The two lawmakers also each engaged in a contentious back-and-forth with Gina Abercrombie-Winstanley, who served as the department’s first-ever chief diversity and inclusion officer (a post created by the Biden administration), when she testified before Congress last year. Rubio grilled her on a State Department grant for a film festival in Portugal that depicted drag queens, incest, and pedophilia; Mast panned the department’s rejection of merit as the most important factor in hiring. They subsequently introduced the Stop Wasteful, Odious, and Kooky Exercises (WOKE) at State Act — which created a statutory mandate to reverse the Biden-era equity initiatives. “State continually fails to see the negative consequences of these policies globally, so Congress needs to act,” Mast told me at the time.

Now they are well-positioned to make the dismantlement of State’s embrace of left-wing social ideologies an early priority of the incoming Trump administration.
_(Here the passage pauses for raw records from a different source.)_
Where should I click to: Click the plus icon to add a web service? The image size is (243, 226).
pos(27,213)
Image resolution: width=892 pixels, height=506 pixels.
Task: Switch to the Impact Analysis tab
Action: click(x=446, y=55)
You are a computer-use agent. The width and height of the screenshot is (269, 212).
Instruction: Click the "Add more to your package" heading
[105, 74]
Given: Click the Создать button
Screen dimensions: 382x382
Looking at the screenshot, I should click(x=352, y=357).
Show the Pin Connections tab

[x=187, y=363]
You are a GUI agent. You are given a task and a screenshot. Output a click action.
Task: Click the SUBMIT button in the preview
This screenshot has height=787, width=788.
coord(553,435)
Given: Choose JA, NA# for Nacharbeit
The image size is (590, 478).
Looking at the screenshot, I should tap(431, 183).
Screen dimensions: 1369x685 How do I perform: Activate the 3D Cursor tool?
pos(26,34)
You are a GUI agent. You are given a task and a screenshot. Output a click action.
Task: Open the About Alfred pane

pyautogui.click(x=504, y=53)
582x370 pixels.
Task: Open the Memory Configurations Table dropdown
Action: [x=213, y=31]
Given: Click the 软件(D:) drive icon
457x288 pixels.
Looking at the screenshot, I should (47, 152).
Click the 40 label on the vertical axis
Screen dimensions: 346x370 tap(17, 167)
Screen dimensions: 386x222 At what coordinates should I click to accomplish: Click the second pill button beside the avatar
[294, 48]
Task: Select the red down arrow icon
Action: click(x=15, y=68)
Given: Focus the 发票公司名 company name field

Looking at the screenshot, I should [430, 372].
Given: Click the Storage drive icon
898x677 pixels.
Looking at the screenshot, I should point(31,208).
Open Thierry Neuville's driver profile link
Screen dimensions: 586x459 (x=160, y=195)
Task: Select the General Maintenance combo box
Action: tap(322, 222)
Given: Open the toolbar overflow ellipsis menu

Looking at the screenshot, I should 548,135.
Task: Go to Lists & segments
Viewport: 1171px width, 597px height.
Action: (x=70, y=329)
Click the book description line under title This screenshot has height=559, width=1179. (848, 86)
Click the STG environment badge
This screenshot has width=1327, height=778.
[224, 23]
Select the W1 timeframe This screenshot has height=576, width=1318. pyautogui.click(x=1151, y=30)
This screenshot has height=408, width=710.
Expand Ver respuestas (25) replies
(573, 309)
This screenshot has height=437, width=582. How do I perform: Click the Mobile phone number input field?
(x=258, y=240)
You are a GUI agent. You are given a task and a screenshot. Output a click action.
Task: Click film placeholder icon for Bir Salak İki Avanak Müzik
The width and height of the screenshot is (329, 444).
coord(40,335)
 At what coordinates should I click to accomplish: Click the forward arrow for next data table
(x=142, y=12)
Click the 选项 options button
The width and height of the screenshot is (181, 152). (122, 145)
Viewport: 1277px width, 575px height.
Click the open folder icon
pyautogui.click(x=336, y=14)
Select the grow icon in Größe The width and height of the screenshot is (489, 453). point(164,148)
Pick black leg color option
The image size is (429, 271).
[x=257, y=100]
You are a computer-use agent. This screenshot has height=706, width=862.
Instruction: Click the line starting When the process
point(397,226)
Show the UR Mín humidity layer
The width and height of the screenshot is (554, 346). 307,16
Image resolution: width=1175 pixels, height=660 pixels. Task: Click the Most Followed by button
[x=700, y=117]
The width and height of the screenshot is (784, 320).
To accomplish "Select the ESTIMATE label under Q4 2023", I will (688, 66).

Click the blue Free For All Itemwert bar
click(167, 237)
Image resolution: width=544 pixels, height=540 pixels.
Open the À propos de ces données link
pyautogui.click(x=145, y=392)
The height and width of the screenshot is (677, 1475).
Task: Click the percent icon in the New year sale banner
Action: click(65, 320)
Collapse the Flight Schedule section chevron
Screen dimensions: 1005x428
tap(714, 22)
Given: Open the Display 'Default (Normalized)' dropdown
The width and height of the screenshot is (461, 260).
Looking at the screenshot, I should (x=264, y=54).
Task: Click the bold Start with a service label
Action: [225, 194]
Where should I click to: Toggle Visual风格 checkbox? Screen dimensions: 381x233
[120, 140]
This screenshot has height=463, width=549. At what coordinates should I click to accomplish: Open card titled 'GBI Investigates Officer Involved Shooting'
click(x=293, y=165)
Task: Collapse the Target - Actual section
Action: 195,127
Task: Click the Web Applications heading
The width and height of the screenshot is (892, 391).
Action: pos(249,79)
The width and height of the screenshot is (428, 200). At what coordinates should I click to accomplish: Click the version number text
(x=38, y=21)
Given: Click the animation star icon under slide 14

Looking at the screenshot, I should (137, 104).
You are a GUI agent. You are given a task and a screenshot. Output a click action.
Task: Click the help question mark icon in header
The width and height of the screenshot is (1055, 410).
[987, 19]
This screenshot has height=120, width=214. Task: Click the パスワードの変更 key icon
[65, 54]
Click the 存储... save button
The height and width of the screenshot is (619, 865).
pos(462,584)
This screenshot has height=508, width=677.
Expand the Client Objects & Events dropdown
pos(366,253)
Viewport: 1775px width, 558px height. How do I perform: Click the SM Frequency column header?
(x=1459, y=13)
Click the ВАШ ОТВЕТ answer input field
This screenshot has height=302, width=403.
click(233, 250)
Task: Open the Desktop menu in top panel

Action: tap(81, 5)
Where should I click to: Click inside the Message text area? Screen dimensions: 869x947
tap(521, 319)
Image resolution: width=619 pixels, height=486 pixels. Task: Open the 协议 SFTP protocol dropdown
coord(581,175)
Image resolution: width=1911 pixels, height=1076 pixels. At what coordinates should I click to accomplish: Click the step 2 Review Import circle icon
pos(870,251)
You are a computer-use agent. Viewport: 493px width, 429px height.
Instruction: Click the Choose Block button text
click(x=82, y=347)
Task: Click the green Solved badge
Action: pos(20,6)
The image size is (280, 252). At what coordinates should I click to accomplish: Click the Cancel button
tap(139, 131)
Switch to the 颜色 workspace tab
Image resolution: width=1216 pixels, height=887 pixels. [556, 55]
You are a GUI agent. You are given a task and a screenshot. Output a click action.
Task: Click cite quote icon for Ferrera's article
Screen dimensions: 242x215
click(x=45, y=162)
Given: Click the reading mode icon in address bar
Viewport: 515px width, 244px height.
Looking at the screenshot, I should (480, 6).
In fact, days before his selection as the next Foreign Affairs chairman, Mast indicated he would do precisely that.

On December 5, he wrote to Blinken to “point out a legal step you tried to take surreptitiously during your final months in office and emphasize that in no way shall it bind the Trump administration — indeed, incoming State Department appointees must decisively and immediately reject it.” Mast, in that letter, which I obtained, warned Blinken about his reinterpretation of an international treaty on civil and political rights in such a way as to consider “sexual orientation and gender identity as covered by this treaty.”

Mast contends that in fact “all individuals possess the same rights and are already covered by the treaty. . . . Yours is an effort not to ensure equality but rather to reduce and/or enlarge the scope of certain rights — namely free expression and free exercise of religion — in order to further a culture war agenda that played a role in your political party losing the 2024 presidential election.”

He added that incoming Trump-appointed officials at the department should “publicly correct the record” and rescind Blinken’s interpretation of the treaty.

That’s just the start. With Rubio in charge at State, Mast’s role will shift from that of an overseer to that of an important partner in a broader campaign to excise left-wing identitarianism from American diplomacy.